Samuel parle de sa dette envers l’expressionniste abstrait américain Franz Kline : mais, alors que chez Kline les ébauches fulgurantes de paysages industriels restent inscrites dans les deux dimensions de la toile, chez Samuel elles débordent dans une troisième dimension matiériste grâce à des nodules et des granulations de surface réalisés par empâtements et vernis, qui donnent aussi une connotation biologique à ses œuvres. L’artiste mentionne également son admiration envers l’expressionniste allemand Ernst Ludwig Kirchner, connu pour ses portraits tragiques et pour le travail acharné de la ligne. Néanmoins, Samuel a probablement assimilé l’esthétique tourmentée de Kirchner tout en préférant un degré avancé d’abstraction.
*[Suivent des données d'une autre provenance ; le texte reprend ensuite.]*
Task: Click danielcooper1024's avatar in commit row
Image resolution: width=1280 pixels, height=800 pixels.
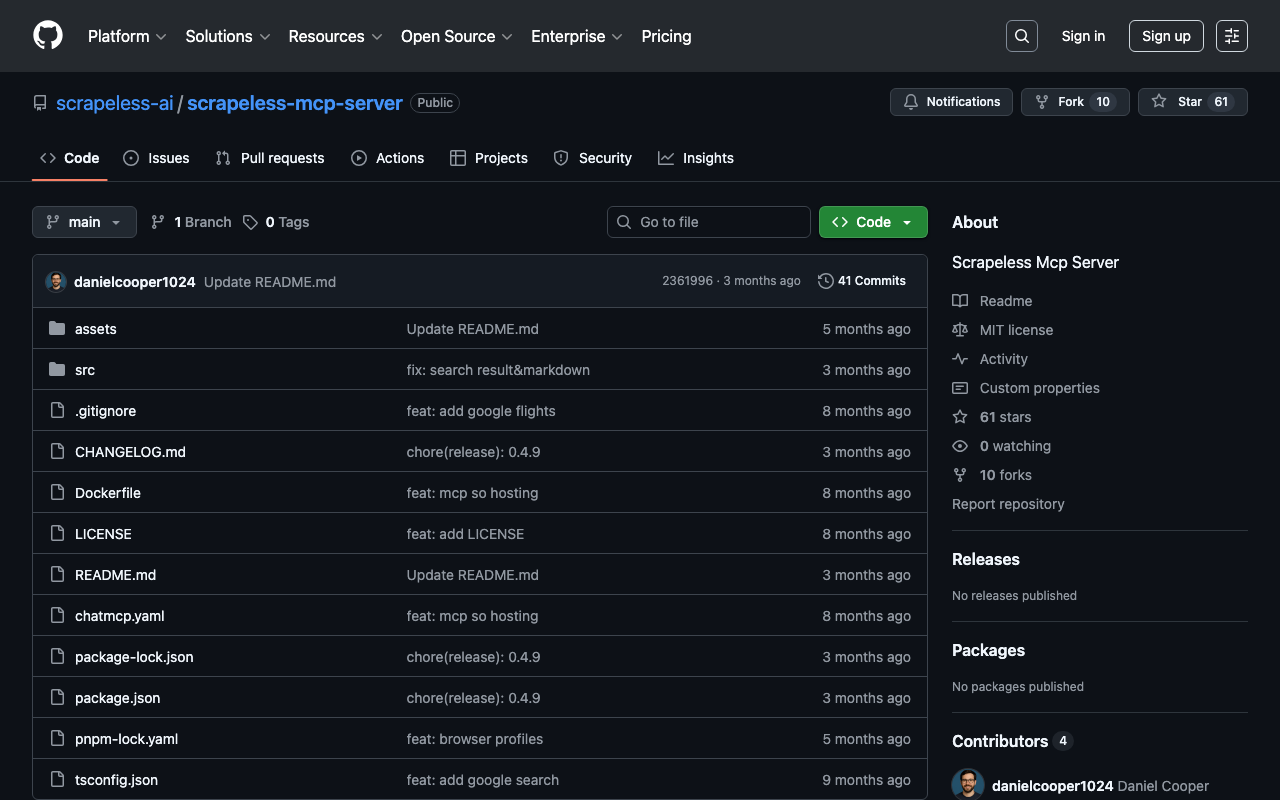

L’aspect parfois inachevé des toiles de Samuel est frappant ; il tient probablement aux variantes infinies des jeux de vernis, nodules, granulations et empâtements. Enfin, si le discours pictural de l’artiste relève de l’essai, le courant émotionnel qui le traverse est celui du chant. Subtilement postmodernes, les compositions témoignent de l’influence d’un expressionnisme abstrait, parcouru par l’esprit du paysage romantique : discrète hybridité. Julian Samuel montre que le message de l’expressionnisme abstrait, loin d’être épuisé ou déphasé, peut servir de point d’appui à de nouvelles visions.